Expectation, variance, and covariance

Visual scatter plot generator where users can drag points and see mean, variance, and covariance update in real-time with geometric interpretations

Concept Overview

Expectation (mean) and variance are fundamental measures that characterize probability distributions. The expectation tells us the "center" of a distribution, while variance measures its "spread". Covariance extends these concepts to measure relationships between variables.

Expectation (Expected Value)

The expectation is the theoretical average value of a random variable over many repetitions.

Discrete: E[X] = Σ x · P(X = x)

Sum of each value times its probability

Continuous: E[X] = ∫ x · f(x) dx

Integral of value times density

Key Properties: E[aX + b] = aE[X] + b, E[X + Y] = E[X] + E[Y]

Variance

Variance measures the average squared deviation from the mean - how spread out the values are.

Var(X) = E[(X - μ)²] = E[X²] - (E[X])²

Average squared distance from mean

SD(X) = σ = √Var(X)

Standard deviation - in original units

Key Properties: Var(aX + b) = a²Var(X), Var(X + Y) = Var(X) + Var(Y) + 2Cov(X,Y)

Covariance

Covariance measures how two variables change together - positive means they tend to increase together, negative means one increases as the other decreases.

Cov(X,Y) = E[(X - μ_X)(Y - μ_Y)] = E[XY] - E[X]E[Y]

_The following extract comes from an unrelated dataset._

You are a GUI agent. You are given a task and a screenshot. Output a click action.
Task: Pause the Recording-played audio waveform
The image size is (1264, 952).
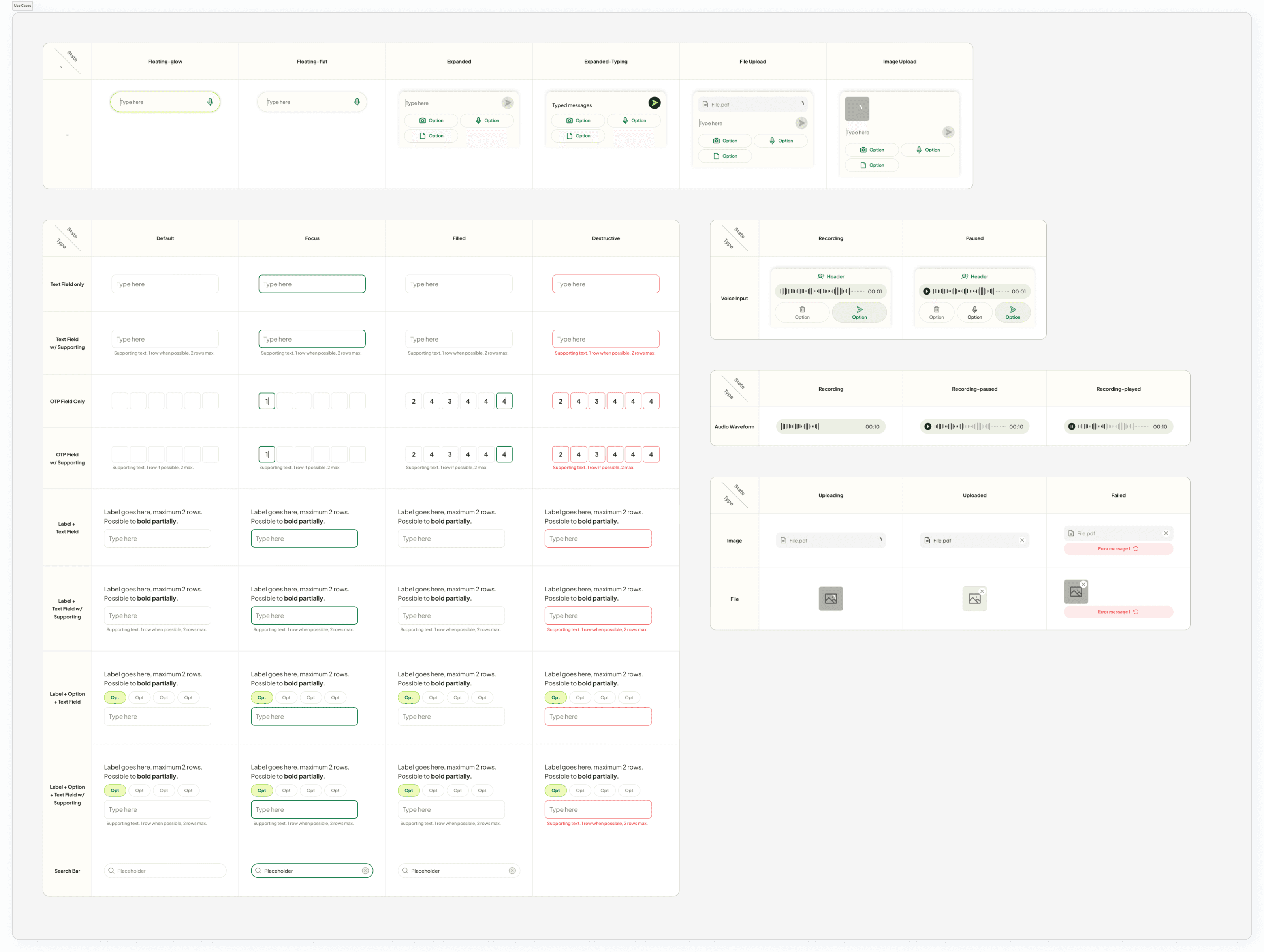(1071, 426)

Average product of deviations from means

Corr(X,Y) = ρ = Cov(X,Y) / (σ_X · σ_Y)

Correlation: normalized to [-1, 1]

Geometric Interpretation

Mean as Balance Point

The mean is where the distribution would balance if values were weights

Variance as Spread

Larger variance means data is more spread out from the center

Covariance as Tilt

Shows direction and strength of linear relationship

Important Special Cases

  • Independent Variables:If X and Y are independent, then Cov(X,Y) = 0 and Var(X+Y) = Var(X) + Var(Y)
  • Linear Combinations:E[aX + bY] = aE[X] + bE[Y] always holds
  • Perfect Correlation:ρ = ±1 means perfect linear relationship

Practical Example: Portfolio Risk

For a portfolio with two assets:

  • Expected return: weighted average of individual returns
  • Risk (variance): depends on individual variances AND covariance
  • Negative correlation between assets reduces overall risk!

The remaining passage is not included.